● EXTRAIT DE PAGE:
......

Michel Odent
La première heure après la naissance

On comprend beaucoup mieux aujourd’hui que lorsque la mère et le bébé ont un contact étroit alors qu’ils sont encore imprégnés des endorphines mises en jeu par l’accouchement et la naissance, il s’agit d’une étape importante du processus d’attachement. On comprend mieux ce qu’est une période critique. On comprend mieux également aujourd’hui que toute drogue analgésique ou ocytocique introduite pendant l’accouchement entre en compétition avec les hormones naturelles et que la destruction de ce qui est un équilibre hormonal complexe continue à avoir des effets après la naissance…

(Revue CoÉvolution. No 12. Printemps 1983)

Michel Odent est un chirurgien et obstétricien français, auteur de nombreux livres.

Il y a peu de temps que l’amour est devenu un sujet d’étude pour scientifiques. Bien entendu, les scientifiques ne prononcent pas le mot « amour » : ils étudient l’« attachement », le processus de « lien » (bonding process), l’empreinte, etc…

Le point commun de toutes les perspectives scientifiques, qu’elles soient éthologique, endocrinologique, ou neurophysiologique, est de mettre en exergue les notions-clefs de périodes sensibles, de périodes critiques. On entend par période sensible une période relativement brève susceptible d’avoir une influence déterminante sur le comportement futur. Il semble que chez la plupart des mammifères — donc a priori chez l’homme — l’heure qui suit la naissance soit une période sensible.

Les bases physiologiques du comportement maternel

Tout a commencé par la perspective éthologique. Tout le monde a entendu parler des oisillons de Lorenz, qui restèrent définitivement « attachés » à un être humain et eurent ultérieurement des conduites sexuelles inadaptées à la reproduction, Par la suite, l’éthologie animale a multiplié les études chez les mammifères, y compris chez les primates et aussi chez les oiseaux. C’est seulement pendant les années soixante-dix que la perspective neuroendocrinienne est devenue prééminente. Un bond en avant dans notre compréhension des bases physiologiques du comportement maternel a eu lieu en 1968 quand Terkel et Rosenblatt [1] injectèrent à des rattes vierges du plasma de rattes ayant mis bas dans les 48 heures précédentes : ils induisirent ainsi un comportement maternel. Ce type d’expérience est à l’origine de nombreux travaux sur les effets des hormones « sexuelles », c’est-à-dire les œstrogènes, (progestérone et prolactine). On sait qu’il se produit des interactions continuelles entre ces trois groupes d’hormones pendant la grossesse et pendant la période d’accouchement. En comparant ces données avec les effets d’injections d’hormones, il a été possible d’établir que l’élévation des taux d’œstrogènes et de prolactine favorisait le comportement maternel, alors que la progestérone avait plutôt tendance à l’inhiber.

Mais certains faits ne pouvaient être expliqués par la seule étude des hormones dites « sexuelles », et Rosenblatt eut à imaginer une « période de transition » pendant laquelle le déterminisme du comportement maternel passait d’un processus hormonal à un processus non hormonal. Par exemple, il était difficile de comprendre que l’on peut induire un comportement maternel chez des femelles qui ne sont pas en gestation ou même chez des mâles simplement par un contact continu et prolongé pendant plusieurs jours avec des animaux nouveau-nés. Pour interpréter ces faits, il faut faire intervenir d’autres systèmes que le système des « hormones sexuelles ».

......

● MATÉRIEL EXTRAIT:
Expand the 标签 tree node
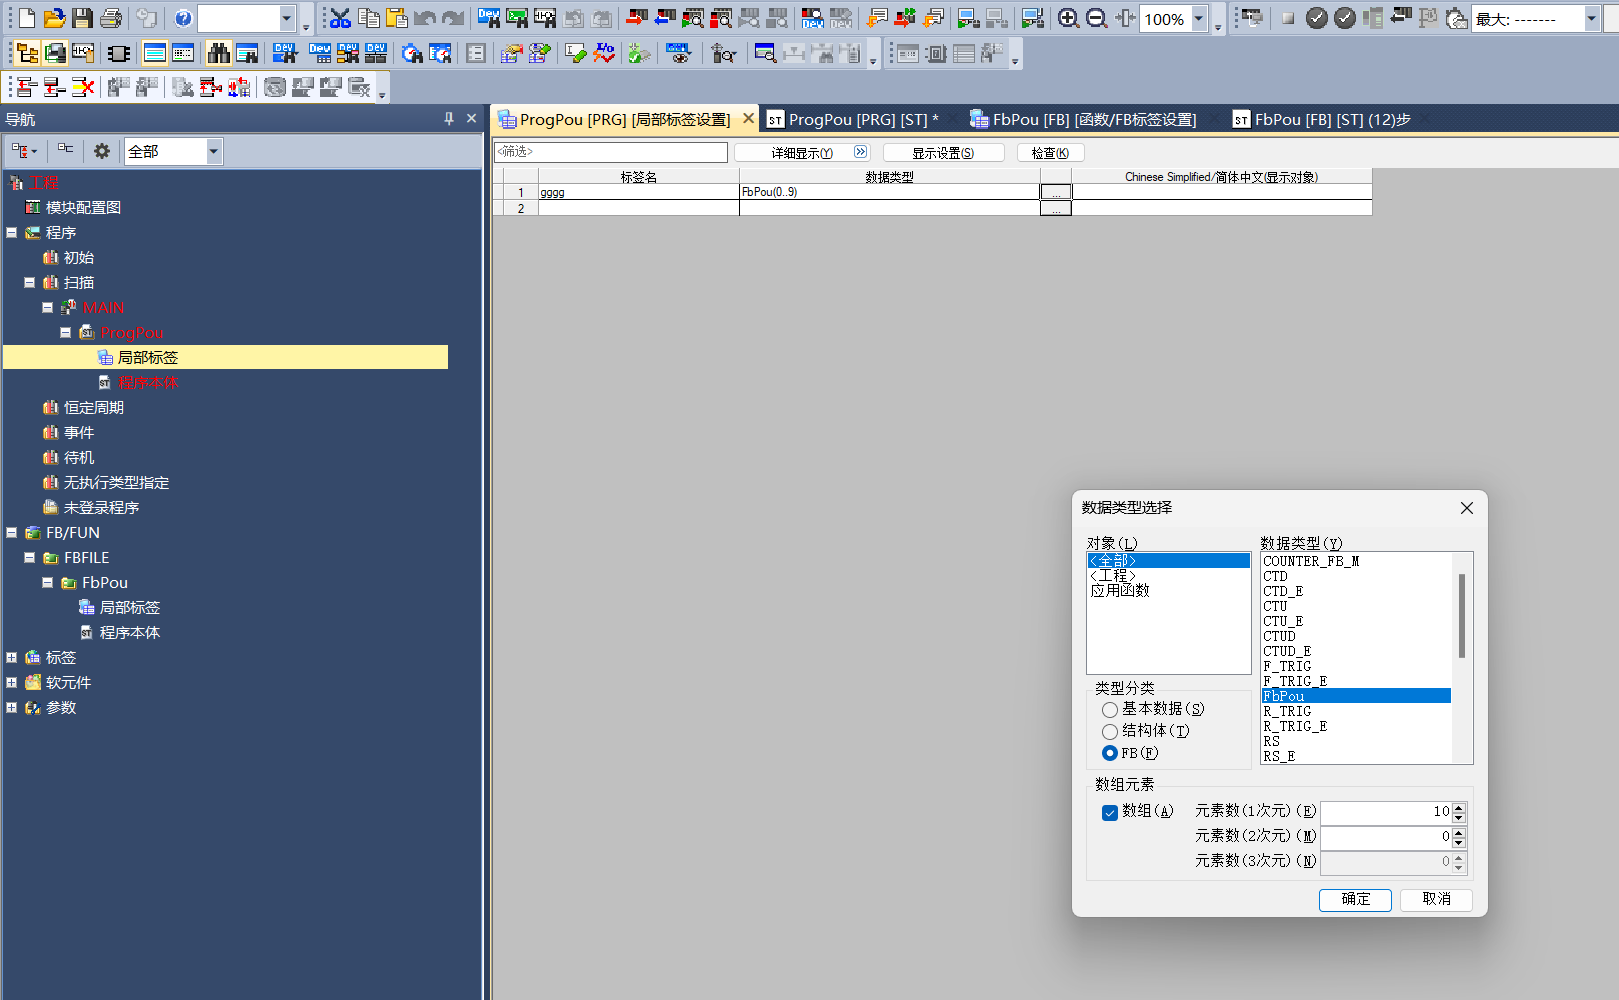 click(12, 657)
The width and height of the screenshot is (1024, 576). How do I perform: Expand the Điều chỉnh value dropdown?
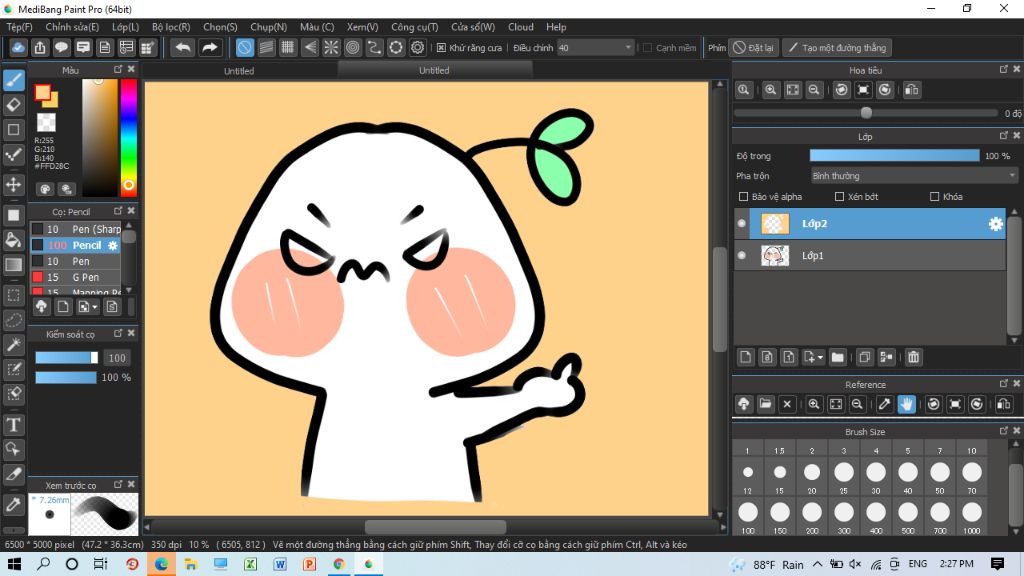[x=628, y=47]
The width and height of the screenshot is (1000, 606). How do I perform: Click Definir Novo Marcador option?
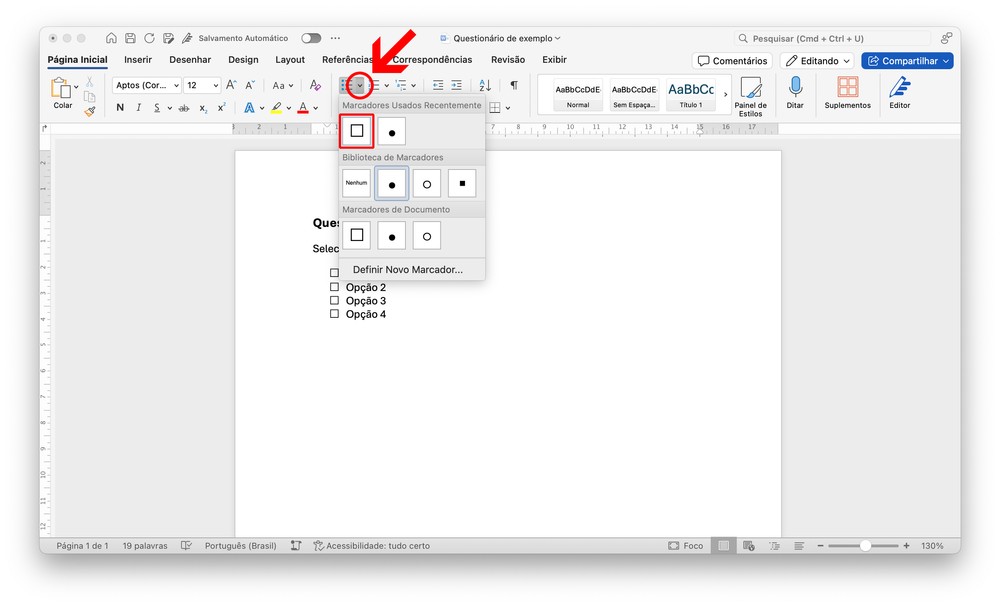(407, 270)
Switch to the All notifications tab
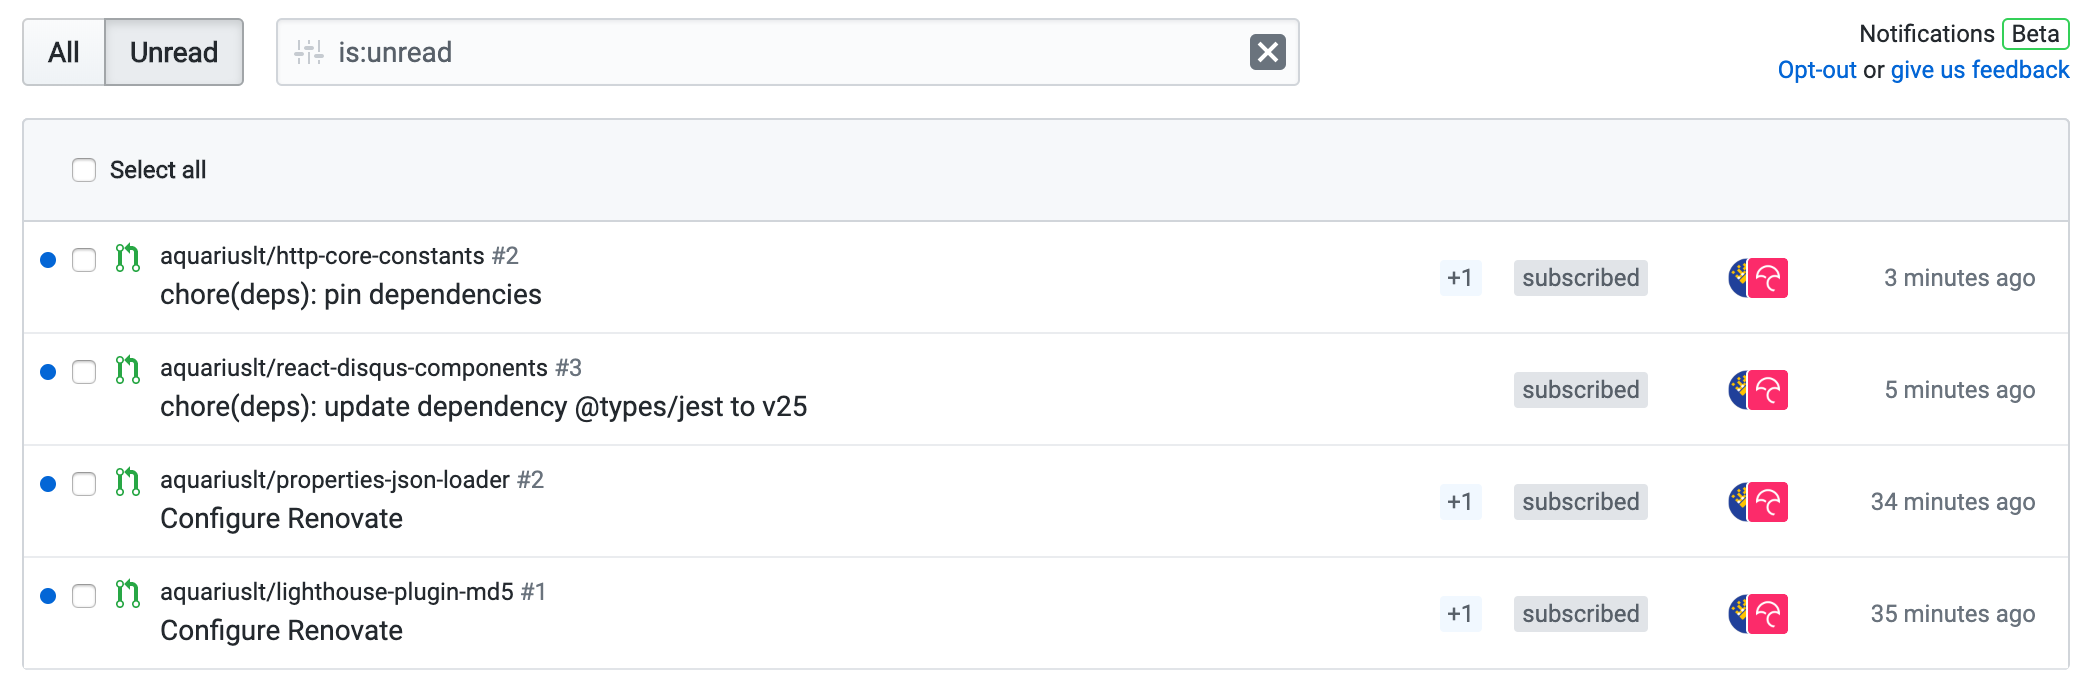The width and height of the screenshot is (2096, 692). (64, 52)
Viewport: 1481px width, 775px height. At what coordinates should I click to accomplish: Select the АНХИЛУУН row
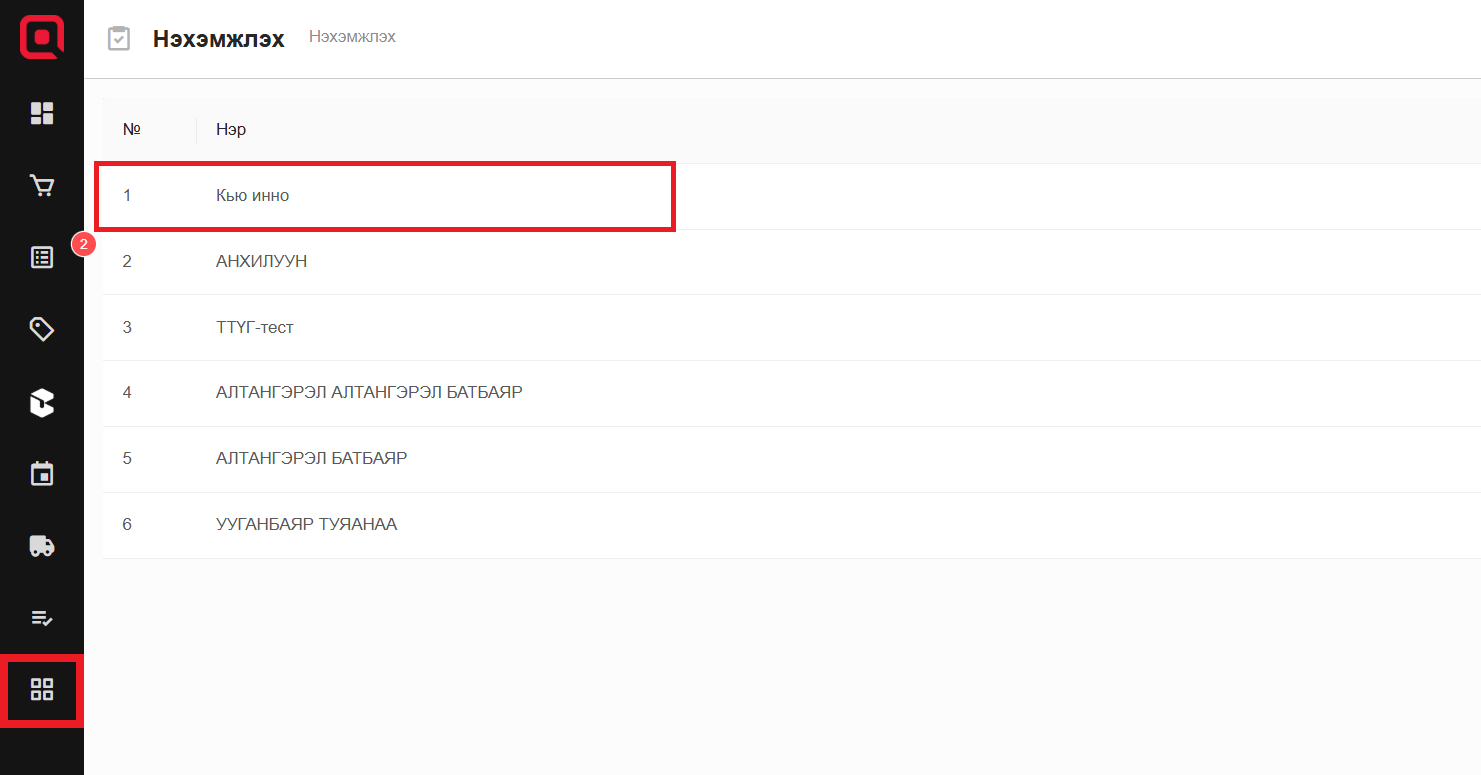261,262
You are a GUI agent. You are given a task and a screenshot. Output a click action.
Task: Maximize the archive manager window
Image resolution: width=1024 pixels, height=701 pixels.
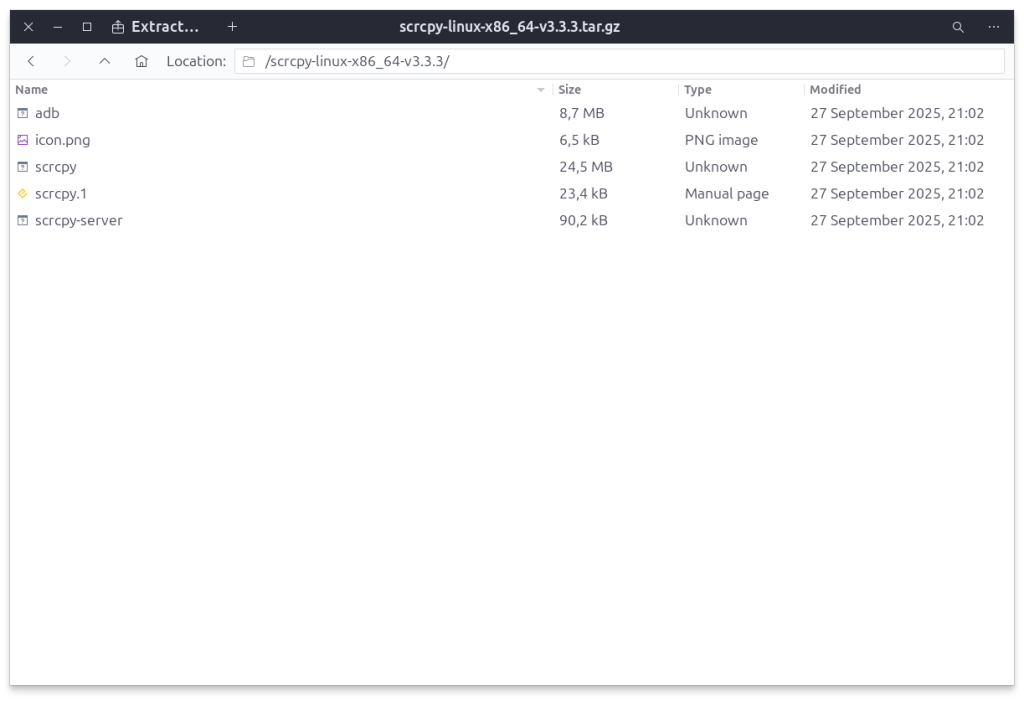coord(87,27)
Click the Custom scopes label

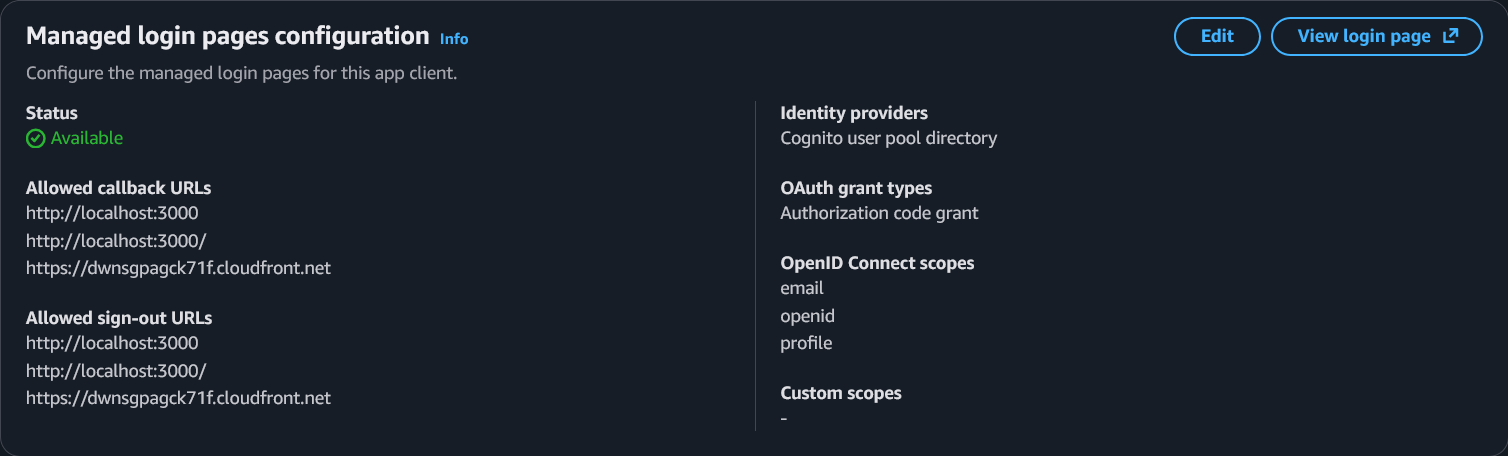tap(840, 393)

......

● CONSIGNE A: D'après l'extrait de page, en quelle année Terkel et Rosenblatt ont-ils induit un comportement maternel chez des rattes vierges en leur injectant du plasma ?
● CONSIGNE B: Résumez l'extrait de page en deux phrases.
Le matériel extrait est indépendant de l'extrait de page.

● RÉPONSE ATTENDUE A: En 1968.

● RÉPONSE ATTENDUE B: Les perspectives scientifiques sur l'attachement mettent en avant les périodes sensibles, et l'heure qui suit la naissance semble en être une chez la plupart des mammifères. Après les études éthologiques, la perspective neuroendocrinienne a établi que les œstrogènes et la prolactine favorisent le comportement maternel alors que la progestérone tend à l'inhiber, mais certains faits obligent à faire intervenir d'autres systèmes que celui des hormones sexuelles.